Signed into US law in 1973, the landmark decision not only made abortion access a right for all Americans, but also made it substantially easier for women to make their own informed decisions about their bodies, health, and reproductive choices.
With the law came an increased education around family planning, a mobilised push for personal freedom and the right to privacy, as well as the widely pronounced (albeit widely disputed) idea that abortion rights are, in fact, human rights.
But with this new found nationwide legal respect for women's autonomy came the inevitable and expected backlash, a strained fury that has taken the States from the '70s right into the present day - unfortunately, without waning.
Back then, there were opposition groups, protest rallies, and marches for life. Now, that hostility remains but it has grown in numbers - considerably.
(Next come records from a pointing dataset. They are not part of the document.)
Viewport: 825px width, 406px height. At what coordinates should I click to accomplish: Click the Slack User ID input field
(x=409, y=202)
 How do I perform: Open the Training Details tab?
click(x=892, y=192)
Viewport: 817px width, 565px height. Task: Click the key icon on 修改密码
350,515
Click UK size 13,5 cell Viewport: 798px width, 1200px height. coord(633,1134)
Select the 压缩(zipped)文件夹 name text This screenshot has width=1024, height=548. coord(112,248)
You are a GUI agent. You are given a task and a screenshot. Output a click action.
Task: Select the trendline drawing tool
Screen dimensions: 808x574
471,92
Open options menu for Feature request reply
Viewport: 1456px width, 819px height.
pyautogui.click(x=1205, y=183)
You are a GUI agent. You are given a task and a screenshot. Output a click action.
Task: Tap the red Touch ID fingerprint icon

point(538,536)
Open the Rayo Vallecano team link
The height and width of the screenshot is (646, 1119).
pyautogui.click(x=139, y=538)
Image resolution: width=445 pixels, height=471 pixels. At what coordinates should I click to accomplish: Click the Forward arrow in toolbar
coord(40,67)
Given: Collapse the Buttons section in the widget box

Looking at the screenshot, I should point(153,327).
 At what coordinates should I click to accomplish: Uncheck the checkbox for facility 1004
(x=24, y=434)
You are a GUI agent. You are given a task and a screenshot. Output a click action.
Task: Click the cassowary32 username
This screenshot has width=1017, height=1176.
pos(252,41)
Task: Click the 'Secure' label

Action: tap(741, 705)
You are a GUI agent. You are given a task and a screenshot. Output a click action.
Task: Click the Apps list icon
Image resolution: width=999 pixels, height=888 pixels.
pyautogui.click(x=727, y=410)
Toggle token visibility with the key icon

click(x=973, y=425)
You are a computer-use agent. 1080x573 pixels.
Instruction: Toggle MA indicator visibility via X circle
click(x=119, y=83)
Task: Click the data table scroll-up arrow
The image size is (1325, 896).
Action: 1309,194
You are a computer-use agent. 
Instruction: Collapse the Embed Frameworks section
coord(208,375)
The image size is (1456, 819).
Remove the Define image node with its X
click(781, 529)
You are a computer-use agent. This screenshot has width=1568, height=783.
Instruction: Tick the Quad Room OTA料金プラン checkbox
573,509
Now, those desperately hoping to overturn the ruling and making it incredibly difficult - and even impossible - for women to access abortion don't just exist on the ground. They're in positions of power too. In their droves.
As Ireland deals with its own mild attempts of restricting women's healthcare in the form of protests, accessibility, and conscientious objection, the situation in the States has only been going from bad to worse.
Where we have had legal reform, they have had back peddling. Where we had had staunchly pro-life politicians deciding to vote in favour of repeal, they have had more and more members of congress voting against Roe v Wade. Where we have largely had progress, they have, in some cases, only regression.
2020 may seem like a good time to be a woman. For a lot of reasons it is.
But amidst all of the positive developments that are absolutely worth shouting about, there remains the opposition to fundamental aspects of our human rights.
And the really quite terrifying result when it looks as if the opposition may just have a good chance at winning.